I learned that before making a decision I would need to have an idea of what I wanted out of life. I realized that I had to consider not only what I was good at or what appealed to me, but also what my long-term goals were and how a certain career would fit with those goals.

I also researched various professions I was interested in and interviewed professionals about their career histories. This was very enlightening. One person I interviewed owns a small advertising agency, but majored in English. She said she always loved to write and was a reporter for her school newspaper, but she was also interested in advertising. She belonged to the advertising club in college and worked on projects through the organization but didn’t take advertising classes. She values experience over formal education. So, when she evaluates a job applicant, she is likely to hire the person with experience even if he or she did not take advertising classes.

Although the decision-making class was very helpful, I still wasn’t sure about a major by the end of my sophomore year. But I’d reached the time limit for DUS enrollment, so I had to decide. All I knew was I liked to write; I’d taken two fiction-writing classes that year and loved them. I wanted to be a novelist. But I knew I would need something to fall back on. Many of my favorite authors began as creative writing teachers at universities; teaching would keep me in the world of creative writing and allow me time to write for myself. So, majoring in English made the most sense, even though I was not completely certain, and the answer hadn’t fallen into my lap as I’d thought it would.

During my junior and senior years, I was exposed to other options for someone who wants to write professionally. The summer after my junior year, I had an internship as a technical writer. It was a great introduction to business, and I was amazed to learn that many of the other writers had not majored in a technical field, but were trained by the company after being hired.

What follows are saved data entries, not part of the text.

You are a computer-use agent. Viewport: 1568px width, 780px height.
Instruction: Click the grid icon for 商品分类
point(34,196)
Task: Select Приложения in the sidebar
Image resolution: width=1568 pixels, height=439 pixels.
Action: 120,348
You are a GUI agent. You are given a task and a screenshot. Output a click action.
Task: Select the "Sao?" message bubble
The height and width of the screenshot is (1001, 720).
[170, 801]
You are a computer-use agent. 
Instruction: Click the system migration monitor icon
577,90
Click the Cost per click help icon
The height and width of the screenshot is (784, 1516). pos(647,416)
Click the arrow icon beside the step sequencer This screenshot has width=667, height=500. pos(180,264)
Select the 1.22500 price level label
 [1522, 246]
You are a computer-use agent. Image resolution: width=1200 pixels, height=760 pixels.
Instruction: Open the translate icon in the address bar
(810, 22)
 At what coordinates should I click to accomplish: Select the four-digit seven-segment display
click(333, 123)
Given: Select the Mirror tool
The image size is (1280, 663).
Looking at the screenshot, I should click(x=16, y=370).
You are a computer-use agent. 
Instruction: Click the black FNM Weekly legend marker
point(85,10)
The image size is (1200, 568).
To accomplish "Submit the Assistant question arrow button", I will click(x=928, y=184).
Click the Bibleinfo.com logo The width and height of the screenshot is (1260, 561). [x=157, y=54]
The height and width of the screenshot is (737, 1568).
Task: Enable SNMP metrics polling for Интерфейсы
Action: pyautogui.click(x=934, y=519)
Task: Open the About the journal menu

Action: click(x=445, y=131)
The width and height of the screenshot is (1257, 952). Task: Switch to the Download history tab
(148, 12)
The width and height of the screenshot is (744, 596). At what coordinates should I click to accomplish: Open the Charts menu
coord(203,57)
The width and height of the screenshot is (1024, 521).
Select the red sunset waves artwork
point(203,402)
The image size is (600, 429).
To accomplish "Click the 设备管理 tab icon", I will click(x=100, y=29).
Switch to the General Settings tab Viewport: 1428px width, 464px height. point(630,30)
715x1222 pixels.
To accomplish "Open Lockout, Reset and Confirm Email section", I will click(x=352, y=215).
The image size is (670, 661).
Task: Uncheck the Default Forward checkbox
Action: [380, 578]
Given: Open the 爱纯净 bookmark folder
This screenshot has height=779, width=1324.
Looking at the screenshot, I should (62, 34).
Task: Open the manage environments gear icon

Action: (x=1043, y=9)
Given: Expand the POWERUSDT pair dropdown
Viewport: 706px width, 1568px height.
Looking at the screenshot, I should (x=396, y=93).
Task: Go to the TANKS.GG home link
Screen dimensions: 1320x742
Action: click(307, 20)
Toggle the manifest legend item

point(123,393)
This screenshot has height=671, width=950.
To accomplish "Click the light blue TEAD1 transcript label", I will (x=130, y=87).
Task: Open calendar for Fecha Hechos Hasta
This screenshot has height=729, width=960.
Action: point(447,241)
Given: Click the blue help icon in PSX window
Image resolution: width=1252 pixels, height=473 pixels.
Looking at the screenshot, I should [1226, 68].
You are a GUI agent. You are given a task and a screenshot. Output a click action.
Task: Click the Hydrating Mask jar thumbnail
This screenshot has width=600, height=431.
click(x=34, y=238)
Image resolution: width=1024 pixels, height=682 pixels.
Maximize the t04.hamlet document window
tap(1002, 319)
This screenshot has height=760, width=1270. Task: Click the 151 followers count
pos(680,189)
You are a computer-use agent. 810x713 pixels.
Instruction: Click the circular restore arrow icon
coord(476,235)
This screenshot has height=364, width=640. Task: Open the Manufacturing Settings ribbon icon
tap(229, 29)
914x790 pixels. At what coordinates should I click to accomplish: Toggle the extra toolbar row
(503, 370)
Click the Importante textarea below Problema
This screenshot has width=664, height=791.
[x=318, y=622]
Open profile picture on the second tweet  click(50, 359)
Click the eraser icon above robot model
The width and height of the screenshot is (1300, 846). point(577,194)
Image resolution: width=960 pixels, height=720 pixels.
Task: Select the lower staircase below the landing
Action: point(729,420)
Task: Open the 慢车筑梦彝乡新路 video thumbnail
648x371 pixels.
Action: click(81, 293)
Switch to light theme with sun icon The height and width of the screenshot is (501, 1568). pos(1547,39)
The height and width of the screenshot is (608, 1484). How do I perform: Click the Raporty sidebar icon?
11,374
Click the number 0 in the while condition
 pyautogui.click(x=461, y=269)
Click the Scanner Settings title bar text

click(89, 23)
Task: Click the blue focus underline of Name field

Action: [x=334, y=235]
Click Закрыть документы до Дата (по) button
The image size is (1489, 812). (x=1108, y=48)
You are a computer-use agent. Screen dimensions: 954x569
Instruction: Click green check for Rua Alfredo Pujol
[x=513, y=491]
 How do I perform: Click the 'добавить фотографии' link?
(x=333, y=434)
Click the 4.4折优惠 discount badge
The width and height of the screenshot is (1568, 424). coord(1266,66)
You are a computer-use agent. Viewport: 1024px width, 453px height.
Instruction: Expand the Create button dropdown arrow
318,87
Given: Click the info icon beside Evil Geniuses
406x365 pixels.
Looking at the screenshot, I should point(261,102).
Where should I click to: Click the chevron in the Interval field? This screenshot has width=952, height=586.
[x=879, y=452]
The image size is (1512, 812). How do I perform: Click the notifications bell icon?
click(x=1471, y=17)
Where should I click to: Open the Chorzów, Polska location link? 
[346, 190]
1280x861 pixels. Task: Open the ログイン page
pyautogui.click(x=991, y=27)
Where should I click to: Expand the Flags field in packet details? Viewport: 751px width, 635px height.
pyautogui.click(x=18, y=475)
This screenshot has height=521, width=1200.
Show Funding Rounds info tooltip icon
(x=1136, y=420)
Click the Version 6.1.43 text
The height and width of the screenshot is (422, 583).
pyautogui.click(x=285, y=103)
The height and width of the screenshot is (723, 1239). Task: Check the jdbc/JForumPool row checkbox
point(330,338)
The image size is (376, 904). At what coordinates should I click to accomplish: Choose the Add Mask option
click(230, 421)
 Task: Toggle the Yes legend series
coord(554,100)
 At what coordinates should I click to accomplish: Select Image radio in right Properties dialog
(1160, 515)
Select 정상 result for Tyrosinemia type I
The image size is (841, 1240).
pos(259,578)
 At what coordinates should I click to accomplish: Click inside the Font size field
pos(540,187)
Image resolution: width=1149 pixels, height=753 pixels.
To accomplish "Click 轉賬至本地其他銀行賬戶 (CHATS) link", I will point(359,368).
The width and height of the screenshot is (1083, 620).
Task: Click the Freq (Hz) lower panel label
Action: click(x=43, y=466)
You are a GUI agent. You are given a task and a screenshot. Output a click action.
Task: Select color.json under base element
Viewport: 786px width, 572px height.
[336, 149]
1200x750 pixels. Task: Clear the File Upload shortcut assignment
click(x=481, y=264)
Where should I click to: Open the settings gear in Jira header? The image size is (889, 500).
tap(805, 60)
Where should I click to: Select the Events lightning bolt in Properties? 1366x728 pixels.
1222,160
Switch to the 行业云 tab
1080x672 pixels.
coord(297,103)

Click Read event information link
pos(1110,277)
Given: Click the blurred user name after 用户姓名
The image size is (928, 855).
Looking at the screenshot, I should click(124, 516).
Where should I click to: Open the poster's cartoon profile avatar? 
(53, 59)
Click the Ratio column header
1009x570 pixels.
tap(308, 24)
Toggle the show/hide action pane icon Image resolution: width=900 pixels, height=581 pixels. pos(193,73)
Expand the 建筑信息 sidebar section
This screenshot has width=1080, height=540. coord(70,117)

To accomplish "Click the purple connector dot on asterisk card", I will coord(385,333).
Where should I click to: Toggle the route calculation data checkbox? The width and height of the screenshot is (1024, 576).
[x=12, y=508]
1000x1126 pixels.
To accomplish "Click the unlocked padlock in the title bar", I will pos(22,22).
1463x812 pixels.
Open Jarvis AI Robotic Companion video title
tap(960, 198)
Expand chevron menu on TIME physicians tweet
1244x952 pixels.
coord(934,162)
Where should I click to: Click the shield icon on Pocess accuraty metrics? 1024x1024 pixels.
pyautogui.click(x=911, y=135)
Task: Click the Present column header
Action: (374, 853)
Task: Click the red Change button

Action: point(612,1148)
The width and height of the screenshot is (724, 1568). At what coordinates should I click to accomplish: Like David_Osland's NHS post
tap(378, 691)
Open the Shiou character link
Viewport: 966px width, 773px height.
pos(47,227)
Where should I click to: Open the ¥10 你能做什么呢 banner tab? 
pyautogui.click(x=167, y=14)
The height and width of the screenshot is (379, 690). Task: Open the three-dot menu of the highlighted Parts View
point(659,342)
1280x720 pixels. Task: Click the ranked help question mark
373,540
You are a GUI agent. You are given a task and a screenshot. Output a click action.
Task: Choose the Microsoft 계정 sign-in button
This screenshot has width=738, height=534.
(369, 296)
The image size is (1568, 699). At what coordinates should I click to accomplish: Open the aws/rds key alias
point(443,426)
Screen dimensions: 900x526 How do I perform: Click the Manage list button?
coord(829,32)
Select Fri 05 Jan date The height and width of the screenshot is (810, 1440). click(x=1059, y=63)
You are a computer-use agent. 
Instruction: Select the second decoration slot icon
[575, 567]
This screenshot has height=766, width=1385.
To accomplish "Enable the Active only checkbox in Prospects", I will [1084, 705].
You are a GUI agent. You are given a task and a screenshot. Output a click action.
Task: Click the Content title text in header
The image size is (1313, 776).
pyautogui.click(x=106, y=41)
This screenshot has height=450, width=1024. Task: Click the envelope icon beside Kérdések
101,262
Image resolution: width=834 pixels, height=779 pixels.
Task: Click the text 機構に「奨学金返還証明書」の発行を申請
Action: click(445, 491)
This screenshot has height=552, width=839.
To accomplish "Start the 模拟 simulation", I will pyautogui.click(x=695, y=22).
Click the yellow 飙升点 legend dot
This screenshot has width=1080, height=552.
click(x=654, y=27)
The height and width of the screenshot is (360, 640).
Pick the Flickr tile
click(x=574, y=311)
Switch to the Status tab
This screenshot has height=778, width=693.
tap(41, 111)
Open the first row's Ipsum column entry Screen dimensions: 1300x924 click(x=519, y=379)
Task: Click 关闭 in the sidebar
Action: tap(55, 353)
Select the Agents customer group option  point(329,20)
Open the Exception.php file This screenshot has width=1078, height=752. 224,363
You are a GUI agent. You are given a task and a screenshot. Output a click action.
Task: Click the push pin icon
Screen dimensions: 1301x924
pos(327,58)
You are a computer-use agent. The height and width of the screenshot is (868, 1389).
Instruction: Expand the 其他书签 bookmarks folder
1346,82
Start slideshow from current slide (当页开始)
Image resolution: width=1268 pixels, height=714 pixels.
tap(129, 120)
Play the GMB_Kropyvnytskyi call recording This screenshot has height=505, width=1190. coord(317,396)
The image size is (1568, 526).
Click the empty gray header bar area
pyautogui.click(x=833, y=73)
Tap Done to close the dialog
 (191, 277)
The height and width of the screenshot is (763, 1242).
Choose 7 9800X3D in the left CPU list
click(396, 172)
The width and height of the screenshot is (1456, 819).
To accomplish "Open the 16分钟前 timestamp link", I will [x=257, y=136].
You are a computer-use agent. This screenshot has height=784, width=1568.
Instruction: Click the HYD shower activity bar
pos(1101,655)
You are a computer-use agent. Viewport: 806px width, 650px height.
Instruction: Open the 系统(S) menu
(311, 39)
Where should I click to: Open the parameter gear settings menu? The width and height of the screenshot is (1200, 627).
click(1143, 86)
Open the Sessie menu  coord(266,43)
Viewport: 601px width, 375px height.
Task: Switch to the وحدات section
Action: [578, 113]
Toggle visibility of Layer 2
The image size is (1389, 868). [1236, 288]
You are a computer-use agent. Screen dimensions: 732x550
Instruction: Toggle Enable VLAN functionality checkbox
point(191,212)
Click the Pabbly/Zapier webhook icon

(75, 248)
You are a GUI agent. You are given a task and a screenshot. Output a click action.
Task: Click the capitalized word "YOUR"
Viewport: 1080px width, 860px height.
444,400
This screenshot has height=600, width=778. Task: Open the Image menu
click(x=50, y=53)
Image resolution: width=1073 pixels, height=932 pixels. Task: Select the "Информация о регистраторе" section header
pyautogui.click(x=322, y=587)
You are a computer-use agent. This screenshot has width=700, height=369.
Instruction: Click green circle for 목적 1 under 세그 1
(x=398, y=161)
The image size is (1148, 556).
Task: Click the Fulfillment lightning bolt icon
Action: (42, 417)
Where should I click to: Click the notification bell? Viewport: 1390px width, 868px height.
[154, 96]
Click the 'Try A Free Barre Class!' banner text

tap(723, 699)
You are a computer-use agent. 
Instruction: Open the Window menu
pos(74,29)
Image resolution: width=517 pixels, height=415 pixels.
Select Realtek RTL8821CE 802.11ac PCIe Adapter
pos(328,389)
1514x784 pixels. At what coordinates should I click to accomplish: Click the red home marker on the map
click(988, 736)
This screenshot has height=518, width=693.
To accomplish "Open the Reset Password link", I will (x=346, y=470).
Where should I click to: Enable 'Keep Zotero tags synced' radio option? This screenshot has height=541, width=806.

During my senior year, I took an editing class and had an internship that involved a great deal of editing, something that I’d never considered doing. It’s very different from writing papers or stories. But after having the actual hands-on experience, I’ve decided that editing appeals to my sense of organization and order. I realize I am interested in the process, and I may pursue it as a career or at least the start of one.

In my search for a potential career, through classes, interviews, and internships, I’ve learned a lot about myself and how I might find fulfilling work. Although I was not sure when I declared my major, I’ve discovered that my degree in English will not limit me to one type of job but can lead to many exciting possibilities. I chose English in the first place, however, because I love to write. And perhaps the most important lesson I’ve learned is that all the money and prestige in the world can’t compare to having a job that I love.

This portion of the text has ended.